こういった餌を取り入れることで、稚仔魚の成長は早まるし、何より、体の幅、そして体高が、人工飼料だけの細い稚仔魚とは比べものにならないのである。もちろん、人工飼料を併用していくことも良い方法である。「朝はゾウリムシやブラインシュリンプ、夕方は人工飼料」など各自でメニューを決めてやってみてもらいたい。
これまで人工飼料を与え過ぎ、水質を悪化させておられた方も、このゾウリムシとブラインシュリンプ幼生を与えることで、飛躍的に生残率を上げられるはずである。

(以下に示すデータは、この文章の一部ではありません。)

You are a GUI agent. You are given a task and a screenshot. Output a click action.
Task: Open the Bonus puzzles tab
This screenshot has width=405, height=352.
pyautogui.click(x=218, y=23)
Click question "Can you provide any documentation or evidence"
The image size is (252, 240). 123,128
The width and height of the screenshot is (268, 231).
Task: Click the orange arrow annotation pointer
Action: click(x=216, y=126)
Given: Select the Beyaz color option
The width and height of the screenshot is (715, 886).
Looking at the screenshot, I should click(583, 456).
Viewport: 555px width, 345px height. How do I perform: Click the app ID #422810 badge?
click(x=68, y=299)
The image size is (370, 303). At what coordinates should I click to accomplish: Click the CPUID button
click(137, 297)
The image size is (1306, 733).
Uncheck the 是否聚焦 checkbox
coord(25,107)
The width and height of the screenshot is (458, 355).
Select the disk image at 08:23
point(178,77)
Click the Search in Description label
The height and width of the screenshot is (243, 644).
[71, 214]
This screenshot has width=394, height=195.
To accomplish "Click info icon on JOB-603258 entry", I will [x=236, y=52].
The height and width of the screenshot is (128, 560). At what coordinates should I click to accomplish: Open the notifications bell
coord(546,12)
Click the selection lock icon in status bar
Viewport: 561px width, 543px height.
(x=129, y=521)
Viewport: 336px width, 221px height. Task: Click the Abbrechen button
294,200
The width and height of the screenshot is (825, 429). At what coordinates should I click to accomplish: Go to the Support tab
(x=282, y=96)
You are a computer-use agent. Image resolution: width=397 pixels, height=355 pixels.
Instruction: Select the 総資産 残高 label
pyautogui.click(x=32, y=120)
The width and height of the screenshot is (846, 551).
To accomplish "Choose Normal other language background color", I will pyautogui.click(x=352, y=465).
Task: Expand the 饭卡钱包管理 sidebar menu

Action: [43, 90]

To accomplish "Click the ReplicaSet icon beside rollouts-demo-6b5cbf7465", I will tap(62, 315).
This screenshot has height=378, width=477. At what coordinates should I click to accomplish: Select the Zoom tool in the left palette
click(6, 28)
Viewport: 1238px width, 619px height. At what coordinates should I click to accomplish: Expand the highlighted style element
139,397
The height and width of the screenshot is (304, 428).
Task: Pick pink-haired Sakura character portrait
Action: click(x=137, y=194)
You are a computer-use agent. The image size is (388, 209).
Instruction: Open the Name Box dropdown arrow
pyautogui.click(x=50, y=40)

一度、水質を悪化させた経験を持つ稚仔魚は、水換えをして、飼育環境を良くしても、その後もポツポツと落ちてしまうように、体に大きなダメージを持たせてしまうのである。
ゾウリムシは孵化後の3〜5日間、その後は一週間から10日ほどブラインシュリンプを与える…それで育った稚仔魚の姿を実感してもらいたい。ブラインシュリンプは極端に言えば、三日間ほど与えるだけでも全然違うし、毎日、やらなくても、一日毎でも構わないのである。
どんな魚を育てるにしても「初期餌料は大切だ!」ということを頭に入れておいて頂きたい。
「新しい餌を与えてみる」、やってみることで、飼育力が上がるものなのである。
こんにちは。
画像の稚魚達いい子達ですが3色メダカの子達でしょうか?
3色の子であれば有望ですね。
羨ましいです。
はい、岡山県の京深さんが系統繁殖されている“烏城三色”の幼魚たちです。